+++ VORGEGEBENER TEXT
Ab sofort ist endgültig Schluss mit der Stromerzeugung durch Atomkraft in Deutschland. Gleichzeitig wächst die Sorge um den Strompreis.

Was passiert nach der Abschaltung mit den AKW? (Im Bild: Das AKW Isar 2 beim Fluss Isar bei Landshut, Bayern).
Was passiert nach der Abschaltung mit den AKW? (Im Bild: Das AKW Isar 2 beim Fluss Isar bei Landshut, Bayern).
REUTERS

Nach über 60 Jahren endet am Samstag in Deutschland die Ära der Nutzung der Kernenergie für die Stromerzeugung. Die drei letzten deutschen Atomkraftwerke in Bayern, Baden-Württemberg und Niedersachsen – Isar 2, Neckarwestheim 2 und Emsland – werden abgeschaltet.

Die Betreiber sind nun verpflichtet, die Anlagen abzubauen. Zuletzt war nach einem Machtwort von Bundeskanzler Olaf Scholz (SP) ein zusätzlicher "Streckbetrieb" für die drei AKW erlaubt worden, der nun endgültig abgelaufen ist.

Wie viel Strom produzieren die drei AKW?

Sie haben zusammen eine Leistung von gut 4 Gigawatt. Zum Vergleich: Die Schweizer Kernkraftwerke Leibstadt, Gösgen und Beznau, die rund 30 Prozent des dortigen Stroms produzieren, bringen es auf 3 Gigawatt. Allein das Kraftwerk Emsland lieferte in diesem Jahr bis zum 15. April rund zwei Milliarden Kilowattstunden. Das entspricht etwa dem Jahresstrombedarf von rund 500.000 Haushalten.

Gefährdet die Abschaltung die Versorgungssicherheit?

Nein, sagen die deutsche Bundesnetzagentur, das Bundeswirtschaftsministerium und auch private Netzbetreiber. Demnach stehe genügend gesicherte Kraftwerksleistung aus anderen Anlagen bereit, um die Stromnachfrage auch nach Abschaltung zu decken.
++++++
ZU BEARBEITENDE AUFGABEN:
- A) Tausche in der Auflistung „Open“ gegen „Launch“ aus, und zwar von der Zeile mit „Given: Open the Edit menu“ bis einschließlich der Zeile mit „will (x=140, y=345).“. Gib nur diese Zeilen wieder und lass alles andere unverändert.
- B) Setze den Text über das Ende der Atomkraft in Deutschland fort, beginnend nach seinem letzten Satz.
+++ MATERIAL ZUR AUFGABE
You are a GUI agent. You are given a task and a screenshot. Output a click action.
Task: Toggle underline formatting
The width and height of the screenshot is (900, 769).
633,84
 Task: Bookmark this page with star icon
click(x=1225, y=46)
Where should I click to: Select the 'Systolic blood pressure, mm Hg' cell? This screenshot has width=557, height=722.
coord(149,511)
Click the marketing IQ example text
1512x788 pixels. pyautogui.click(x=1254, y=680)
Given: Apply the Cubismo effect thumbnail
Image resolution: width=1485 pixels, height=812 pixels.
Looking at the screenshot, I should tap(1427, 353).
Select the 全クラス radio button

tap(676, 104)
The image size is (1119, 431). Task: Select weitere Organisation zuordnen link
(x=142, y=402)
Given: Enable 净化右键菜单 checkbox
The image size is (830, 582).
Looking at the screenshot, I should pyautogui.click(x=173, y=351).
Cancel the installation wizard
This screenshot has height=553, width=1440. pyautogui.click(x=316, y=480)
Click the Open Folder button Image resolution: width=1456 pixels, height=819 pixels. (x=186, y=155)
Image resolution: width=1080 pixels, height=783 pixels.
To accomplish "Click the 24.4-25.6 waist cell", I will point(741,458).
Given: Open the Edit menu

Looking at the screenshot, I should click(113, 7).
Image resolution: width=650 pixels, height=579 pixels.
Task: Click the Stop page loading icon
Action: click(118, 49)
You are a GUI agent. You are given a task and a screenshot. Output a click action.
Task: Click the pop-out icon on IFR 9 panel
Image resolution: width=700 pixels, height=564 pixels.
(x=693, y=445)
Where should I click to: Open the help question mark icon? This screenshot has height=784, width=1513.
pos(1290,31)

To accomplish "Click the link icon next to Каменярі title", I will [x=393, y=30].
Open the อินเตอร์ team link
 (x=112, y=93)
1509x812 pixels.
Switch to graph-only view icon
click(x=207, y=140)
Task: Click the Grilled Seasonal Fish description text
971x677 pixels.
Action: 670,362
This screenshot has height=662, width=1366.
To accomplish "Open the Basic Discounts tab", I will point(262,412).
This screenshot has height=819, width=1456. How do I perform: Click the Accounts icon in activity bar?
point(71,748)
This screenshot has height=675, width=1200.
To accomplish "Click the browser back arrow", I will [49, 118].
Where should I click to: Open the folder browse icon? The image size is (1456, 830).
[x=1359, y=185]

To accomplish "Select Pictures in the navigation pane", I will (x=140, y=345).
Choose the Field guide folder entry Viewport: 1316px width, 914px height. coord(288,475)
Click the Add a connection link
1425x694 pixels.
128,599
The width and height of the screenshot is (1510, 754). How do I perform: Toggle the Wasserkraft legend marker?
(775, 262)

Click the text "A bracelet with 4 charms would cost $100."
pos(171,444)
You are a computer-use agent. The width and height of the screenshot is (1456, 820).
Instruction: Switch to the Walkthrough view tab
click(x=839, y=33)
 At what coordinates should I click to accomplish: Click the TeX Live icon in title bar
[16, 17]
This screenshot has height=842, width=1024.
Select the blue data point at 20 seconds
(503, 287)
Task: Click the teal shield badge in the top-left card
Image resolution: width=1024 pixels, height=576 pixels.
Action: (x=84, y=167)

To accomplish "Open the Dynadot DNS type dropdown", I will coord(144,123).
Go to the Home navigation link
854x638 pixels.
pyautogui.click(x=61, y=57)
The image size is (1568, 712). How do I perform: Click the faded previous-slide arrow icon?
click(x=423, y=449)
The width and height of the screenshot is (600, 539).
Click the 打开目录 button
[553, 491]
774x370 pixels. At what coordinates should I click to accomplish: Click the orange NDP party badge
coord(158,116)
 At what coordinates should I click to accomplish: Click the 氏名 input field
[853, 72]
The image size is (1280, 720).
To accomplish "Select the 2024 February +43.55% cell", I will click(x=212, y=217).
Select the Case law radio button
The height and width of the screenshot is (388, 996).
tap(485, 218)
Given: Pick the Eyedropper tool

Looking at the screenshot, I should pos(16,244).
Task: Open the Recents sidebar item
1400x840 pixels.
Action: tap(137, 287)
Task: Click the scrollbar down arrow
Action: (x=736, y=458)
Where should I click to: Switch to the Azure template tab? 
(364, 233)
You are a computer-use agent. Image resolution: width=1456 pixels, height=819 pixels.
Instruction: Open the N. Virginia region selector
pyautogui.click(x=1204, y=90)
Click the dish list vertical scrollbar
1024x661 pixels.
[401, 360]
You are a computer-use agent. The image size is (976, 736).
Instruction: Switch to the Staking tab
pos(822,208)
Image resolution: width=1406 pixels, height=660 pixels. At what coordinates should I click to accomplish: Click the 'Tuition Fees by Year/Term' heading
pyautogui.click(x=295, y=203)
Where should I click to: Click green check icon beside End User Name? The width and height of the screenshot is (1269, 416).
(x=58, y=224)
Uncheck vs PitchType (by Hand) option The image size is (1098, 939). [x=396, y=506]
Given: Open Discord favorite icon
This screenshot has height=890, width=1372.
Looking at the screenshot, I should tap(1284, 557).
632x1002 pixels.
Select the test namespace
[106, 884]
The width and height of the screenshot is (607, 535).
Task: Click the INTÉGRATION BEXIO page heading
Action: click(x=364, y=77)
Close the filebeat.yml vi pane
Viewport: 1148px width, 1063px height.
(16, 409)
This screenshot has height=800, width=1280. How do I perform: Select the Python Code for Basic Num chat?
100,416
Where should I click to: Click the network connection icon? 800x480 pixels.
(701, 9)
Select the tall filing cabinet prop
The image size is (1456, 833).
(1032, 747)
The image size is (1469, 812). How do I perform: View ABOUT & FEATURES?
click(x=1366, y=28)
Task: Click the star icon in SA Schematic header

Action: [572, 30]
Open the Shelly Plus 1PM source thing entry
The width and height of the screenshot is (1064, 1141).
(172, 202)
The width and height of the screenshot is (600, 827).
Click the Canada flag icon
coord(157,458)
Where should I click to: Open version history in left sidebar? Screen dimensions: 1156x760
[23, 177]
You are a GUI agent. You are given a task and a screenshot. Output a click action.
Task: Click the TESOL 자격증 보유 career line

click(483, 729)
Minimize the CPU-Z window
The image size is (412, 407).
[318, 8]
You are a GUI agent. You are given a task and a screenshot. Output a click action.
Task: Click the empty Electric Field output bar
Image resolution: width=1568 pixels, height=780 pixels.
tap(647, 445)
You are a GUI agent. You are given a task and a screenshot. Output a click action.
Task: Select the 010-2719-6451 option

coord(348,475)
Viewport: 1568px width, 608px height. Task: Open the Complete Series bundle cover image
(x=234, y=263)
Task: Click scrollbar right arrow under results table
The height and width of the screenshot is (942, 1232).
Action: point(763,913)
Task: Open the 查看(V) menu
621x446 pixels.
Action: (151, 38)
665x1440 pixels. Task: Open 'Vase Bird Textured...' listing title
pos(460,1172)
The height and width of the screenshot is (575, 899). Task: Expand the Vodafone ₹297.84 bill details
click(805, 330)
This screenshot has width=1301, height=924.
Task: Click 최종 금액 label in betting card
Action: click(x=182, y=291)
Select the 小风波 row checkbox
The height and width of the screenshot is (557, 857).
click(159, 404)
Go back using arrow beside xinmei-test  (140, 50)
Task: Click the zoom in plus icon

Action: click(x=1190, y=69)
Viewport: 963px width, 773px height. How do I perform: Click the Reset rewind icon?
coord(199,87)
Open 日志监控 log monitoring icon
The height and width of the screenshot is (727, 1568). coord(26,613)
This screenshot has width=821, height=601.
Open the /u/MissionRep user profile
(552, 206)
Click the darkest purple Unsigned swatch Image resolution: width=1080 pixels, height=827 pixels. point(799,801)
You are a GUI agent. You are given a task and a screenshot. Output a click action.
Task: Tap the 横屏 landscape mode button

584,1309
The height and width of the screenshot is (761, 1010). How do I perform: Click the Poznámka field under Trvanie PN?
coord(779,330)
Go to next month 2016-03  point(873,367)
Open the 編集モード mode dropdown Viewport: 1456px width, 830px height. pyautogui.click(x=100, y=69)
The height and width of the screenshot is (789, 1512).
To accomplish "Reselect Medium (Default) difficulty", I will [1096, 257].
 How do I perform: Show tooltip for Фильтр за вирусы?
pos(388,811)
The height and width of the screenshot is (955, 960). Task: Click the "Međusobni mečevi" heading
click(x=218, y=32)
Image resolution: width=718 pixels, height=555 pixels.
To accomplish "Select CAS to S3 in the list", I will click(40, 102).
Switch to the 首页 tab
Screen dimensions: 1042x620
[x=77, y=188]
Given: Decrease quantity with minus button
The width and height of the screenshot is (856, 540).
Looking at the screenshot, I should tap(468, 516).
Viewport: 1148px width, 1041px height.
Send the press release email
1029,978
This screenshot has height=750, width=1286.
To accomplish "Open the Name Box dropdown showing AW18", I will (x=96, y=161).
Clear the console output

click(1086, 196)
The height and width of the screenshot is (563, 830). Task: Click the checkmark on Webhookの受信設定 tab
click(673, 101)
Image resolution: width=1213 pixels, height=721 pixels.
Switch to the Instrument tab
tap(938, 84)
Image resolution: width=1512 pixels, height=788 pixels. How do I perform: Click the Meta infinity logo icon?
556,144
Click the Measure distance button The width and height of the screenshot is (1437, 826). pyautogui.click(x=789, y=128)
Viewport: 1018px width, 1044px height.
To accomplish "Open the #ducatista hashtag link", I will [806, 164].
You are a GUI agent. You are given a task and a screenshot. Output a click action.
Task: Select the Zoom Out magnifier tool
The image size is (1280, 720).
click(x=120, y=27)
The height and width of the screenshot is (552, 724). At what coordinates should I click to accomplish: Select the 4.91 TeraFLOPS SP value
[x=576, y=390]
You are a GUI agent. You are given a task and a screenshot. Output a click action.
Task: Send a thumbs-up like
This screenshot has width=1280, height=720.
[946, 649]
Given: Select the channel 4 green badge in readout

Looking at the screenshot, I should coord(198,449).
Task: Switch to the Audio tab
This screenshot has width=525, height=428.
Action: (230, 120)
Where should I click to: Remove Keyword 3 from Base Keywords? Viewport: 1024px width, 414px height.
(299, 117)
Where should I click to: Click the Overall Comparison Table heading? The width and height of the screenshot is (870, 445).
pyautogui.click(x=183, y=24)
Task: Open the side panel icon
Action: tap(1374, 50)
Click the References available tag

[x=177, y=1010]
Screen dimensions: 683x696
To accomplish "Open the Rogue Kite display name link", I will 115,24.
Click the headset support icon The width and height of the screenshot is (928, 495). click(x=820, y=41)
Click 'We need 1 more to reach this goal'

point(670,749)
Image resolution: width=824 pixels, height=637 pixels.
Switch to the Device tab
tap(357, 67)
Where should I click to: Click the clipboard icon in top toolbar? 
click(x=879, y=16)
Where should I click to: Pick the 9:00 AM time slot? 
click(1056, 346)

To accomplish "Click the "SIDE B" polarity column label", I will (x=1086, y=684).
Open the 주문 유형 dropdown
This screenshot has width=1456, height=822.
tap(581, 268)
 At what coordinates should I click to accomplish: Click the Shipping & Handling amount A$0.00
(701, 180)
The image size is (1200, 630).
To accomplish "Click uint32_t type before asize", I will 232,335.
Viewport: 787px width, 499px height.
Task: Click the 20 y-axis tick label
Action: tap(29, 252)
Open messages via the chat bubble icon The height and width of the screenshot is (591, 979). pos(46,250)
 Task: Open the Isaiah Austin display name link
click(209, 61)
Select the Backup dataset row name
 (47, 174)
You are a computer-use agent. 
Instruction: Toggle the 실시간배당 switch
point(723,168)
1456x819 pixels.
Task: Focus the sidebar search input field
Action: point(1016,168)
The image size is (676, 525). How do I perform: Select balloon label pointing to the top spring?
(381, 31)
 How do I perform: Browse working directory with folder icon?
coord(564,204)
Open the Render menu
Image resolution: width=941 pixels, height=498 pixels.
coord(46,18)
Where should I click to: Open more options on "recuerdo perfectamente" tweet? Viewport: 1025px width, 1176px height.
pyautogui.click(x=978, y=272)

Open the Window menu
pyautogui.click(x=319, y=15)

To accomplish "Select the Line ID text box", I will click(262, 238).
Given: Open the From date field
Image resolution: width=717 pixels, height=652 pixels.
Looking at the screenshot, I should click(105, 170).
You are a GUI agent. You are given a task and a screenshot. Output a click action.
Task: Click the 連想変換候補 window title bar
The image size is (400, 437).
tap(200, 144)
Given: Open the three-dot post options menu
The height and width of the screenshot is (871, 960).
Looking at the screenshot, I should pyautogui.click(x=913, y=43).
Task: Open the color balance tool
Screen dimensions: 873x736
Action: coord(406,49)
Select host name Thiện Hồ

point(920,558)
++++++
LÖSUNGEN ZUR ÜBUNG:
- A)
Given: Launch the Edit menu

Looking at the screenshot, I should click(113, 7).
Image resolution: width=650 pixels, height=579 pixels.
Task: Click the Stop page loading icon
Action: click(118, 49)
You are a GUI agent. You are given a task and a screenshot. Output a click action.
Task: Click the pop-out icon on IFR 9 panel
Image resolution: width=700 pixels, height=564 pixels.
(x=693, y=445)
Where should I click to: Launch the help question mark icon? This screenshot has height=784, width=1513.
pos(1290,31)

To accomplish "Click the link icon next to Каменярі title", I will [x=393, y=30].
Launch the อินเตอร์ team link
 (x=112, y=93)
1509x812 pixels.
Switch to graph-only view icon
click(x=207, y=140)
Task: Click the Grilled Seasonal Fish description text
971x677 pixels.
Action: 670,362
This screenshot has height=662, width=1366.
To accomplish "Launch the Basic Discounts tab", I will point(262,412).
This screenshot has height=819, width=1456. How do I perform: Click the Accounts icon in activity bar?
point(71,748)
This screenshot has height=675, width=1200.
To accomplish "Click the browser back arrow", I will [49, 118].
Where should I click to: Launch the folder browse icon? The image size is (1456, 830).
[x=1359, y=185]

To accomplish "Select Pictures in the navigation pane", I will (x=140, y=345).

- B)
Wirkt sich die Abschaltung auf den Rest Europas aus?

"Ich gehe davon aus, dass es keine größeren Auswirkungen auf die Versorgungssicherheit, den Strompreis und die CO2-Emissionen geben wird", sagt Massimo Filippini vom Centre for Energy Policy and Economics an der ETH Zürich. "Die Rolle der Kernenergie im deutschen Stromsystem ist eher begrenzt – ungefähr sechs Prozent im Jahr 2022 und weniger als sechs Prozent in den letzten Monaten." Es werde jedoch wichtig sein, die erneuerbaren Energien weiter auszubauen, um Kohlekraftwerke so bald wie möglich zu ersetzen.

Filippini fügt an: "Für den schweizerischen und europäischen Strommarkt ist die Produktionsleistung der französischen Kernkraftwerke viel wichtiger. So hat zum Beispiel die starke Reduktion der Produktion der französischen Kraftwerke im Jahr 2022 aufgrund von Sicherheitsproblemen zu höheren Strompreisen beigetragen."

Wie wirkt sich das auf die Strompreise aus?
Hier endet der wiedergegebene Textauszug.